I found this book through the Oxford English Dictionary, which quotes from the book for the definition of the following words: alterne (n); letty (adj.); old land (n); pack (n1); pantheistical (adj); piend (n); planated (adj); puberulent (adj); quop (v); rames (n); ravel (n2); remanent (adj); resection (n); ripple mark (n); ruga (n); rush (n1); tardigrade (n and adj). Tardigrade was the word I was looking up, and I was intrigued by the title in the quotation, and so ordered it through interlibrary loan. Several weeks later it arrived from Trinity College, Dublin. A slim volume with a lovely cover and a less-lovely interior design that could not be taken from the library that had acquired it for me, I found a corner near a window and began to read.
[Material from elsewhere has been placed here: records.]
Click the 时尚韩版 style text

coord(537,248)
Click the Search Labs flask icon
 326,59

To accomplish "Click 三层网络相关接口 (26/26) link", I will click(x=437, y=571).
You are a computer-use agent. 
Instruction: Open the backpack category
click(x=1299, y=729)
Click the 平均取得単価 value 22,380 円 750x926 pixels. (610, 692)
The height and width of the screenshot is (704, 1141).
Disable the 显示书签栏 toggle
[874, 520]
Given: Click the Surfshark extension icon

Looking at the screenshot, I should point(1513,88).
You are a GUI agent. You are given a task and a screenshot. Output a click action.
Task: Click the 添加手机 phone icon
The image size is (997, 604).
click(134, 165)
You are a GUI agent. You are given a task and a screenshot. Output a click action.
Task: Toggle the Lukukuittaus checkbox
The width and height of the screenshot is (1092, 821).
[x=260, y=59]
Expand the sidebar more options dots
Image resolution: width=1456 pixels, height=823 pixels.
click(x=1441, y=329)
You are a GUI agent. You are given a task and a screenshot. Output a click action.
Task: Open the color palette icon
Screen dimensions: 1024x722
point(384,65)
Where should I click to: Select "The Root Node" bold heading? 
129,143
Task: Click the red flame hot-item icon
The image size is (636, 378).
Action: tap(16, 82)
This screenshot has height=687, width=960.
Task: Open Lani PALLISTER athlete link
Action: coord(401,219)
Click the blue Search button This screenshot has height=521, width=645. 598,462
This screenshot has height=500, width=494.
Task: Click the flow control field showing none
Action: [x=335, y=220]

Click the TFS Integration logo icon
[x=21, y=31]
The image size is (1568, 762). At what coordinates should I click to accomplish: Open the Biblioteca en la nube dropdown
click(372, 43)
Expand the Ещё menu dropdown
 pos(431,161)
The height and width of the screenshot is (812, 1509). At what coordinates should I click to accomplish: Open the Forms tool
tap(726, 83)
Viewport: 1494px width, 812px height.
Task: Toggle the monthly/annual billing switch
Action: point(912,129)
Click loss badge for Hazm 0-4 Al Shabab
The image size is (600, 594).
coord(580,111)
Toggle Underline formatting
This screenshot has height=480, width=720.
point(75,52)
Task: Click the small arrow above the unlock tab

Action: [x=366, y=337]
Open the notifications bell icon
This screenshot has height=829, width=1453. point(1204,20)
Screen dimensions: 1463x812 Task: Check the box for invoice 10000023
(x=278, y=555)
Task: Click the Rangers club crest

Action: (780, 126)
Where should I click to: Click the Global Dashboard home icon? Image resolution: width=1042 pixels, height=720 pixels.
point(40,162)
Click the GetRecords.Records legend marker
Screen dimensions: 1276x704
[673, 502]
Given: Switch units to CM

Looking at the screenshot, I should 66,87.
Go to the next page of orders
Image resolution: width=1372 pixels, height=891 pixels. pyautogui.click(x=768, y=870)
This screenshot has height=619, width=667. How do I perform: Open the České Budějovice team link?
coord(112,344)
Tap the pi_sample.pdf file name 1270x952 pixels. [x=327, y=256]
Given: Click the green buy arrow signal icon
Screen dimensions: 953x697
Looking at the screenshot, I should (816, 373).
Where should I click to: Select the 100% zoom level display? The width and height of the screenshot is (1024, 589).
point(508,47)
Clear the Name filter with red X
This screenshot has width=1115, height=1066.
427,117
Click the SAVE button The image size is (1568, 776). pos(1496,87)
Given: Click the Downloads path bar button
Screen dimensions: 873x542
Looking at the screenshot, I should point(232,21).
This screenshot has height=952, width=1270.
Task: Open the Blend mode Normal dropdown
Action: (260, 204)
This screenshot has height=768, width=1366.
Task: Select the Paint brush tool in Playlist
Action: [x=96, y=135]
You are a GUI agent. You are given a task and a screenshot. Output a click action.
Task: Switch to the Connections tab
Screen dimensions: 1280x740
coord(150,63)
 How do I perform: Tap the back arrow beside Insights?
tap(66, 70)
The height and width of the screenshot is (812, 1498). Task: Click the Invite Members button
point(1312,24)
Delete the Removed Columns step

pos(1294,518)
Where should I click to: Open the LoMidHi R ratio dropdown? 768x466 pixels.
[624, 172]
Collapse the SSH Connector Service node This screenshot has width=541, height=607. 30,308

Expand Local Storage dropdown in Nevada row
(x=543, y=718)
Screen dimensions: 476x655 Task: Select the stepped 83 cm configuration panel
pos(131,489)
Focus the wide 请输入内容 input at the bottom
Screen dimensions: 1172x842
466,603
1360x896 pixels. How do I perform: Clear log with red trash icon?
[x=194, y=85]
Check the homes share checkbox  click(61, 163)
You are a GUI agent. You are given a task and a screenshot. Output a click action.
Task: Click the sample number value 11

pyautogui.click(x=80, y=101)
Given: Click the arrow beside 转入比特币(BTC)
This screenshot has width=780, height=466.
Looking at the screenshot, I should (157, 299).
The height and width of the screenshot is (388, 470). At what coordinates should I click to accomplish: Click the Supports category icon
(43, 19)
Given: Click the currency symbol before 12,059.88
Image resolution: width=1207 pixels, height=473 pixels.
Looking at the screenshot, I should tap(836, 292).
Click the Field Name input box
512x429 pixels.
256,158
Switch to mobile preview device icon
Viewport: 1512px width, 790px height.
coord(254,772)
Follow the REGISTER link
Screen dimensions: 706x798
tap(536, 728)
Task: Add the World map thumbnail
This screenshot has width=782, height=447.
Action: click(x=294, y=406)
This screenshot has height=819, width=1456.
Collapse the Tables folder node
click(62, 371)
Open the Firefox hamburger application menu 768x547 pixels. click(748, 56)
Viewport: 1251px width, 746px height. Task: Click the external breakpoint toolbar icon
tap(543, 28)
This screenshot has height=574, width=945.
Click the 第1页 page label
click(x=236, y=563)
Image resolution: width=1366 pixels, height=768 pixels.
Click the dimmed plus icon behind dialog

This appears to be the poet’s first book, though according to his biographyon the Salt Publishing website he has several others. And this is a book that I read with the OED open in front of me. Puverulent (Consisting of or having the form of powder or dust). Arenaceous (Having the appearance or consistency of sand; sandy; largely composed of sand or quartz grains). It’s clear that he is, as his biography says, a lexicographer. And I’m a sucker for obscure, rich, sonorous vocabulary. Still, something about these verses seem to be more about showing off than creating a sensation, semantic or resonant.

I am intrigued by the alteration between verse and prose, with the modernist affectations of abbreviation and elision (th instead of the, yr instead of year, etc.). But the verse, despite the obfuscation of the archaic vocabulary, falls so readily into the empty pastoral threaded through with a seemingly easy and unquestioned nostalgia for a glorious history.